The economic slowdown is not going to do much in terms of allowing skills shortages to do some catch-up. While shifts in technology might make some existing skills and even professions obsolete, the overall shortage will still be with us by the time the turn-around comes, but if South Africa plays its cards right its position may improve, writes Piet Coetzer.
According to experts, the skills shortage in South Africa’s infrastructure sector is likely to continue for at least 10 years, despite economic slowdown leading to a delay in many projects.
But if the country embarks on the appropriate programmes and interventions, the present recession conditions could leave it in a much better position than before, when the next upturn comes around.
There are already signs that increasing numbers of skilled South Africans who left the country in recent years for greener pastures abroad are heading home.
In January, futures guru Clem Sunter wrote in an article on Homecoming Revolution – a non-profit organisation that encourages South Africans living abroad to return home (www.homecomingrevolution.co.za) – “Suddenly local is lekker in South Africa. We could see a major reversal in the flow of skills in the event of a prolonged recession, since our economy is unlikely to suffer as much as, say, the UK, America and Canada.
“We are the America of Africa in that we represent a little less than 5% of the continent’s population and produce 30% of the continent’s GDP. The Chinese describe Africa as their ‘continent of choice’ because it is the richest continent on earth in terms of still-unwrapped mineral wealth”.
Sunter added, “South Africa is well placed to help Africa open up for business when the scramble for resources heats up again. And then there’s the Soccer World Cup in 2010.”
Top recruitment agencies and Homecoming Revolution report a dramatic increase in the number of international professionals and South Africans living abroad seeking employment opportunities in South Africa.
Some agencies report an increase of as much as between 20% and 25% in inquiries from professionals based in other countries.

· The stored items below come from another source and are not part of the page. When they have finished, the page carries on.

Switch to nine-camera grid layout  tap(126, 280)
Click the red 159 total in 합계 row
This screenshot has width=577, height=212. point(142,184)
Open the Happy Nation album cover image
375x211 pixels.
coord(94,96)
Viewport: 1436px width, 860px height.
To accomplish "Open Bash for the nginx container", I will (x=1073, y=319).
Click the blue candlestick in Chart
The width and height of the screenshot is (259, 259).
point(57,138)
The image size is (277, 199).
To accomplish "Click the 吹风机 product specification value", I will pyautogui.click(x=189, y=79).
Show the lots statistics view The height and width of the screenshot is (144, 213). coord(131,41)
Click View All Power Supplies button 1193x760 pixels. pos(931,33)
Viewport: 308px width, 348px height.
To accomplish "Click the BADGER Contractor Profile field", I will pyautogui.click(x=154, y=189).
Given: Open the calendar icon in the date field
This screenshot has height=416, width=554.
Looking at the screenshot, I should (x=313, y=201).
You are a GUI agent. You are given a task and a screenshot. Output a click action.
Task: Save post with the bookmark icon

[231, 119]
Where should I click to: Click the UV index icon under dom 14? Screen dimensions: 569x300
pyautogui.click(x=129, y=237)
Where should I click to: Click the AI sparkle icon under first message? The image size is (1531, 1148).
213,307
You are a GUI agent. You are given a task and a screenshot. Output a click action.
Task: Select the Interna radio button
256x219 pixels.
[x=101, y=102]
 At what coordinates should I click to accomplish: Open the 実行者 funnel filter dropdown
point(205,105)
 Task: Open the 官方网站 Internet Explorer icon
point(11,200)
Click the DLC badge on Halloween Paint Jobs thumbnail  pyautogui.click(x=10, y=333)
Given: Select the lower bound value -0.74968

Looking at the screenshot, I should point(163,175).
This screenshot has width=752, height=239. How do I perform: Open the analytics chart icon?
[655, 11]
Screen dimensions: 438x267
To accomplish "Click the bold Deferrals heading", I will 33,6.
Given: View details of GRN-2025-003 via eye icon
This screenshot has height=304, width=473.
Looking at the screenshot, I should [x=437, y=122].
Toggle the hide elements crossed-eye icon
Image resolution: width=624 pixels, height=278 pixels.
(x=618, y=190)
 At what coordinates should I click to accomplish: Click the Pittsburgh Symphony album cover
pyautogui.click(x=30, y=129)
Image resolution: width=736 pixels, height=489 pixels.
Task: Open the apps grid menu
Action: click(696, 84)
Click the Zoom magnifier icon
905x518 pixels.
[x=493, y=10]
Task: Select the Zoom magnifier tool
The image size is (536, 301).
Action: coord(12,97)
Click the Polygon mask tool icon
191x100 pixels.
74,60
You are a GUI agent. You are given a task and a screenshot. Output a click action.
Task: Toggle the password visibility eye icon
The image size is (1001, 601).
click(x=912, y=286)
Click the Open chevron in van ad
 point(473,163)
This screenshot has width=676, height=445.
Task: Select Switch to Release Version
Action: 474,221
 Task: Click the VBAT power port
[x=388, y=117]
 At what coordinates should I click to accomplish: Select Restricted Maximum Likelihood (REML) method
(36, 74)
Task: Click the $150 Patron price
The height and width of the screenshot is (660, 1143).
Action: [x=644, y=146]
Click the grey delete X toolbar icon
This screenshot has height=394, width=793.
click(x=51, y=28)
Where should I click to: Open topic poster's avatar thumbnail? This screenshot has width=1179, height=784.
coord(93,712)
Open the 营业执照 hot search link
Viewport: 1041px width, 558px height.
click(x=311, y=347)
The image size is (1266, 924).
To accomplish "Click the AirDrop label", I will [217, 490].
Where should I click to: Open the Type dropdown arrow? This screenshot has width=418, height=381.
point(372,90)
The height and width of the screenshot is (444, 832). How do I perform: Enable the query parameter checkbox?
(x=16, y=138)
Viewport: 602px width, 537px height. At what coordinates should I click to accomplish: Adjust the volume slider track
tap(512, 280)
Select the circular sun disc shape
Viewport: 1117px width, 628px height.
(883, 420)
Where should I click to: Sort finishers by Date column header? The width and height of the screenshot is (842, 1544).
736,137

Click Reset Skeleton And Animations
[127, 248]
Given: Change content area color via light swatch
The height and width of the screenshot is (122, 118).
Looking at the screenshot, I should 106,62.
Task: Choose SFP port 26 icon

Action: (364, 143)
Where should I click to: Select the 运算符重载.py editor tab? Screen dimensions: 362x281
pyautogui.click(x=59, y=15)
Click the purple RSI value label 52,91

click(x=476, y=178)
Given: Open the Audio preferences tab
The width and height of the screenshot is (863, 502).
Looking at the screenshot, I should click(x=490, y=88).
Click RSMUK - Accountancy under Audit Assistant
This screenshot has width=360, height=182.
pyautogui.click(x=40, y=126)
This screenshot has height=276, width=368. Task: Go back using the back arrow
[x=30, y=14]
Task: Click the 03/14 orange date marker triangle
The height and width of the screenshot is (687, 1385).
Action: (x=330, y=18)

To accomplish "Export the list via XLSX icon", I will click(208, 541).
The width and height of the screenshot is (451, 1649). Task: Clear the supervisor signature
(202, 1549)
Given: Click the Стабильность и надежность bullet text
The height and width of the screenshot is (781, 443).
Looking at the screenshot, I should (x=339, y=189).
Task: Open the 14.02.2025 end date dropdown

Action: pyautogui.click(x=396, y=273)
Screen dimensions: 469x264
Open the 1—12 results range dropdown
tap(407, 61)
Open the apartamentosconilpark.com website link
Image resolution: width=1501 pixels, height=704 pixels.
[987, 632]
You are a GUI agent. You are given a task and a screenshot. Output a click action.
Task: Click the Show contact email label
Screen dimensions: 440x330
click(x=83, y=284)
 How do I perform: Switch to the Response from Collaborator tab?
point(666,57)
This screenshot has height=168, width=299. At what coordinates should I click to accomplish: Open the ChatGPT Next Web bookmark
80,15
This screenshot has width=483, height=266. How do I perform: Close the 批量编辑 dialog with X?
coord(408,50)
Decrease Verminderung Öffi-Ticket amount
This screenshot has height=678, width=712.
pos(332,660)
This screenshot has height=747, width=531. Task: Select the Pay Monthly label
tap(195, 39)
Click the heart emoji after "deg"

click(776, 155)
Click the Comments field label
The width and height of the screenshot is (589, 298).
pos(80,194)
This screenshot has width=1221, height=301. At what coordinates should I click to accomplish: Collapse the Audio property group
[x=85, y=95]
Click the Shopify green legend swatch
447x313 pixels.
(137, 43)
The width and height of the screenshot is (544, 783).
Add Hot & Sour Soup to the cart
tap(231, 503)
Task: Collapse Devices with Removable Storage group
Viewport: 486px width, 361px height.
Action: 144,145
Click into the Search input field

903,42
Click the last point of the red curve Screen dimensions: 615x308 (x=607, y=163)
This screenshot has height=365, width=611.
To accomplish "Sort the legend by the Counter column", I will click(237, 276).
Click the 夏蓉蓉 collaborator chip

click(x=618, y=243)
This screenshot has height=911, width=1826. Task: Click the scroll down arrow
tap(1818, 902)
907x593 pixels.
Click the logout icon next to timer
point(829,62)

However, the vast majority are from South Africans. As the recession bites globally, some skilled South Africans working abroad are becoming the casualties of retrenchment, and in many instances have little choice but to head home.
On the potential outflow side, some of the more popular destination countries for South Africans, like the UK and Australia, are also becoming less accessible.
The UK, which has officially admitted to being in recession, has for the first time put visa requirements in place for South Africans.
Australia, which is a major importer of skills from South Africa and elsewhere, has announced a review of the country’s migrant intake, making it less open than in the past.
In an address at the opening of a training academy for the construction industry in February, Minister of Labour Membathisi Mdladlana said that now is the best opportunity to develop skills rather than simply laying off workers as a defence against the recession. Now may also be a good time for both companies and individuals to prepare for dramatic technology driven changes in the economy.
The International Labour Organization determined that 70 professions would become obsolete by 2010 because of technological advances. However, about 100 new roles would be developed.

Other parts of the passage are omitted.